## TASK GOAL
Return, exactly as written, all lines from the line containing "Open the end date calendar picker" to the end of the entries below, with both ends included.

---------------

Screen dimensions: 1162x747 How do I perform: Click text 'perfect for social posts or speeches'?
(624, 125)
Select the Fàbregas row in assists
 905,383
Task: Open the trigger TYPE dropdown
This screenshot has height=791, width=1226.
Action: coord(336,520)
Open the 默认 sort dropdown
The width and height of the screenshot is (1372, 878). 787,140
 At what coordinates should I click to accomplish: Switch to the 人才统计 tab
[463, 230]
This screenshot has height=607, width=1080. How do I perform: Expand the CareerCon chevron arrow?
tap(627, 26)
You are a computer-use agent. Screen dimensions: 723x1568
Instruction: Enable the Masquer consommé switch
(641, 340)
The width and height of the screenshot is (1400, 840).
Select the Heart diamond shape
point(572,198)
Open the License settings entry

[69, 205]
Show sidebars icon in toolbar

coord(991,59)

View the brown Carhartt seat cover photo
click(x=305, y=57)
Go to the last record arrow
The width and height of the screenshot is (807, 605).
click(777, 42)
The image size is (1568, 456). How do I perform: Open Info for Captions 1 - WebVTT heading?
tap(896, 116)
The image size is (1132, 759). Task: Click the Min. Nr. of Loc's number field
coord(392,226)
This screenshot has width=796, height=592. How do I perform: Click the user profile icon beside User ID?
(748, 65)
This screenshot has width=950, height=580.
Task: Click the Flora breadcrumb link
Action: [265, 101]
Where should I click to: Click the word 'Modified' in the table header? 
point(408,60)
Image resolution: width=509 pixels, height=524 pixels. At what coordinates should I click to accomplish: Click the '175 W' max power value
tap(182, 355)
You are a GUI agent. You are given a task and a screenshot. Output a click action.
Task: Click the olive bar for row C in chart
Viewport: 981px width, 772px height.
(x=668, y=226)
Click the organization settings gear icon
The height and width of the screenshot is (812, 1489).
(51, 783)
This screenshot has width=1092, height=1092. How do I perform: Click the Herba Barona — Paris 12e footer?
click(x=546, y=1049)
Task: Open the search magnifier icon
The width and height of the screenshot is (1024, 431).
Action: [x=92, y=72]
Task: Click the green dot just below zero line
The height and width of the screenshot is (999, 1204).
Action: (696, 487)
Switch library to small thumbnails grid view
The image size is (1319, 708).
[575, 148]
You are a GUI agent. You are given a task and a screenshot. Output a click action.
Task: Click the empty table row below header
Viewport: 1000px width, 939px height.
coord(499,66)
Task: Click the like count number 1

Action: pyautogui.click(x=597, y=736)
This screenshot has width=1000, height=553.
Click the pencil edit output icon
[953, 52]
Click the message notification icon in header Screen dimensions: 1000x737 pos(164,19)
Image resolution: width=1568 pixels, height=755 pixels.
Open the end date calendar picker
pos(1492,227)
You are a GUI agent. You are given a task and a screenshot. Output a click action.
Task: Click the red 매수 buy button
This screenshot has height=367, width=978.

---------------

## ANSWER TO THIS TASK
Open the end date calendar picker
pos(1492,227)
You are a GUI agent. You are given a task and a screenshot. Output a click action.
Task: Click the red 매수 buy button
This screenshot has height=367, width=978.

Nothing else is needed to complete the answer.